A fair bit of thought (and purchases) went into engineering and building this movable bit of benchwork, primarily because I vowed after hitting my head on a duckunder at CMT, that I would never have to bend over to get into the basement. Though there is a major crawl to get into the dispatcher’s desk, the rest of the operating session crew should never have to bend over to access any of the trackage. Anyhow, after much deliberation, we decided on a lift-up bridge rather than a swing bridge as originally intended for the access to points south of the Nanaimo depot. Lots of measuring, cutting, routing and then plenty of glue (of two types – the regular yellow carpenter’s glue and a polyurethane glue) were used to bond the wood and metal together. Here’s the bridge in the closed position:


And in the open position:


Yes, I know I need to install a doorstop or some such device to prevent the drywall from getting dinged too badly, but the hinges do assist in ensuring the bridge won’t fall down unattended, and provides some assistance in lifting it. It’s still very much a manual process to open or close, but it’s nowhere near as much work as it would be if there was no spring in the hinges.

I’m still needing something in the way of an alignment pin to keep a lateral alignment certainty but the brass latches on the underside make sure the vertical transition stays as it should.

We also need to get cork and track laid, but it’ll likely be after SUPERTRAIN before that happens owing to the time needed to build two curved #8 turnouts, two #7 straights and two #6’s for the trackage needed up to the bridge.

I should also really get the wiring finished for the lower helix and the rest of Courtenay yard too… Lots to do for sure before the next major bit of benchwork: the Staging Yard!


The past few weekends, and a Good (progress) Friday!

So I’ve been busy, and to be honest, not terribly inspired to write about the progress made on the layout.

But progress has definitely been made! A few weeks ago, I did a fair bit more wiring work to the Courtenay site, and we can (in theory) run trains all the way to the depot in Courtenay…. Which is good for the dayliner, but not for the Courtenay turn which needs access to all trackage in the town to do what it needs to do.
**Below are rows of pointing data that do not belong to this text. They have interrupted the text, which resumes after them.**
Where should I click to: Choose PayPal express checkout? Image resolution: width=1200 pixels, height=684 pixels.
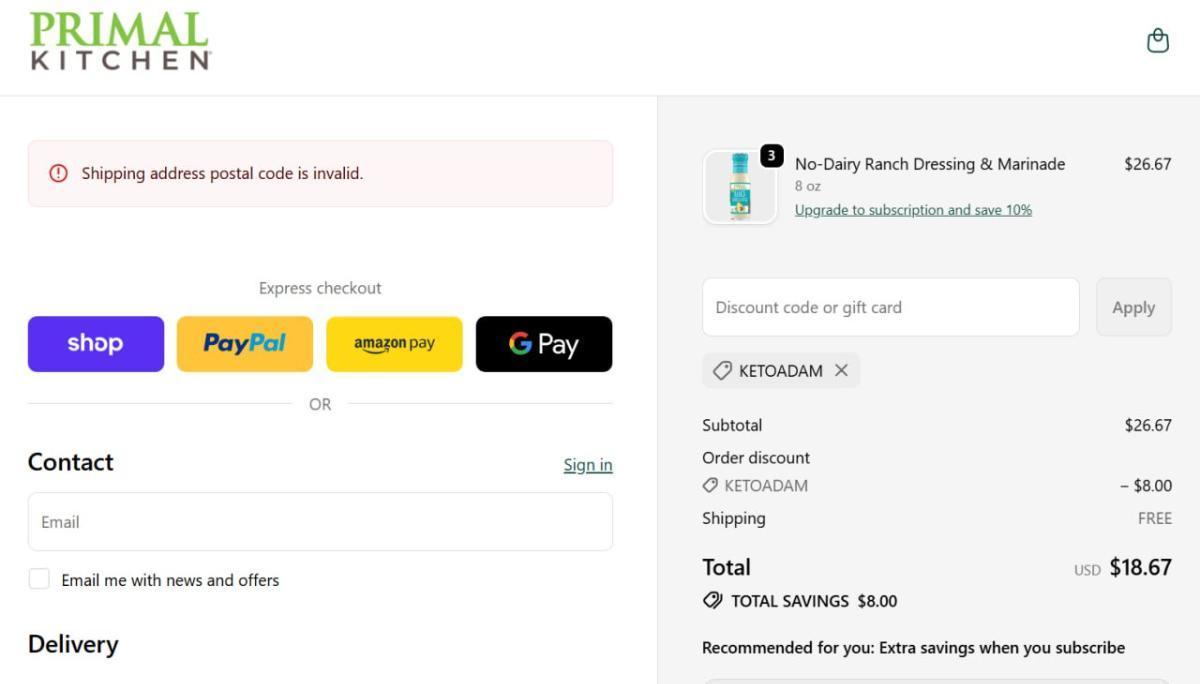tap(245, 344)
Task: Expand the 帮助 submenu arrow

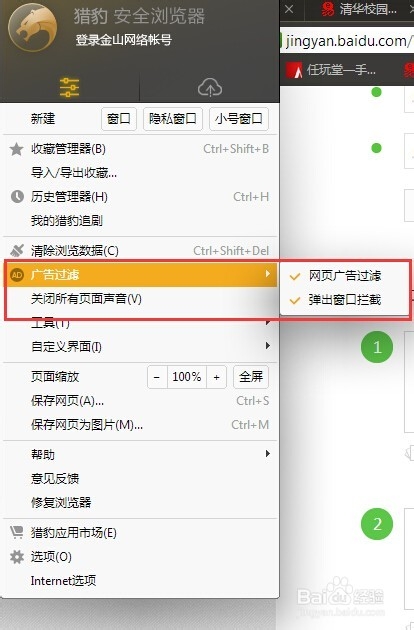Action: [268, 454]
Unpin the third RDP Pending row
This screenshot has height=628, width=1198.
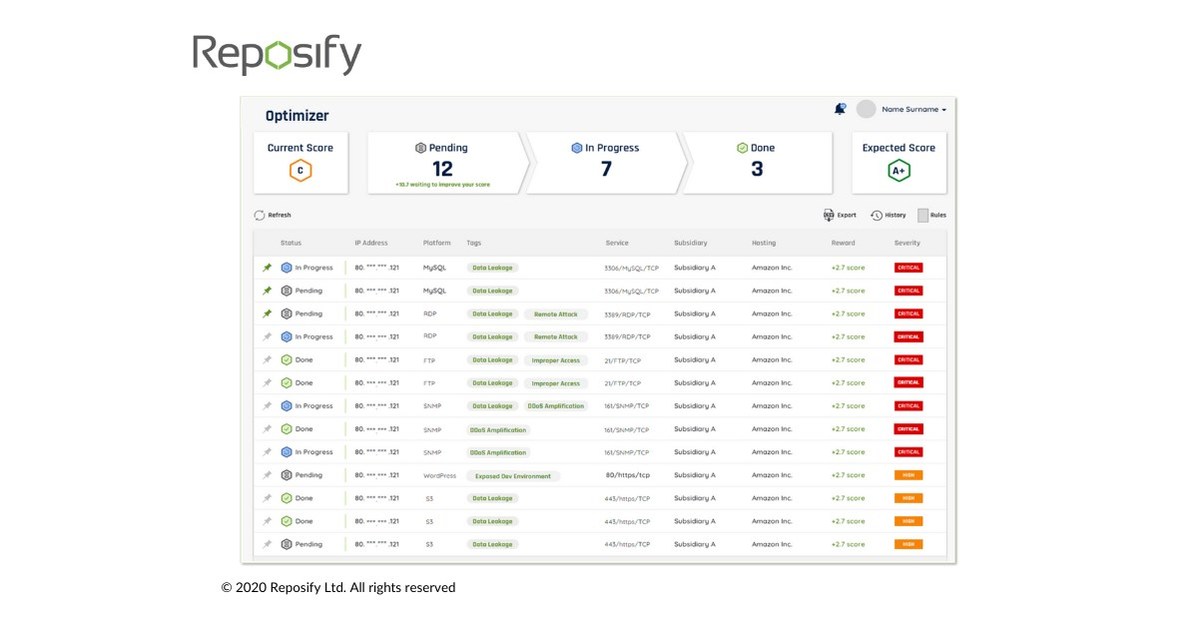(x=266, y=313)
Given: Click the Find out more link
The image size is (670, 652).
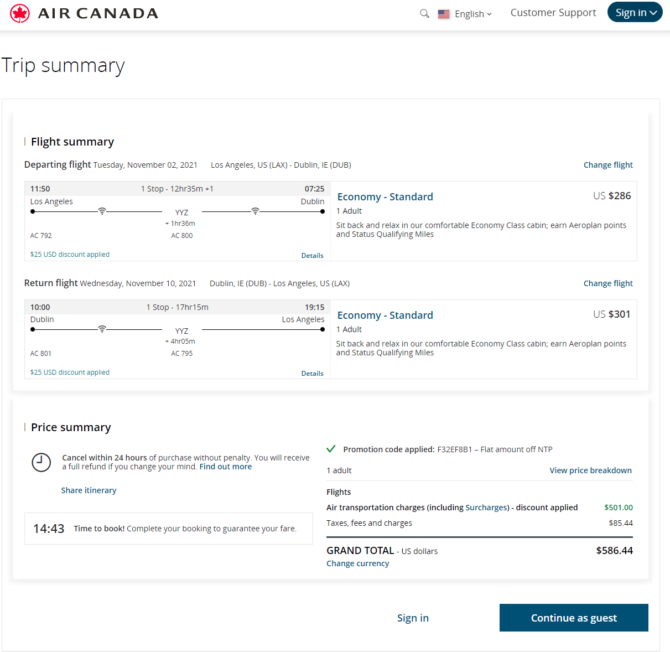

That will come in time.

But more importantly…

We have benchwork into Nanaimo! Cam, Dan and I worked over the past couple weekends to get benchwork built and this past (Good) Friday, Cam and I got track boards installed south to Vancouver Island Gas. This spur is rather interesting because of … Well, here’s a picture that explains it all:


Cam and I have also worked out a solution for the bridge across the aisle to the staging yard. Instead of being a lift-out or a swing bridge, we decided on something more resembling a bascule bridge. It’ll swing up to vertical over the fridge, and the best part, we’re using self-closing hinges. The weight of the bridge will keep the pressure light when the bridge is down, but assist in raising it and will also ensure it stays open when it’s up. Of course, given the fact we need to incorporate a grade along the line to the VI Gas spur means we’ll need to incorporate some mechanism to keep rolling stock from going to the great abyss if it’s not connected to a locomotive!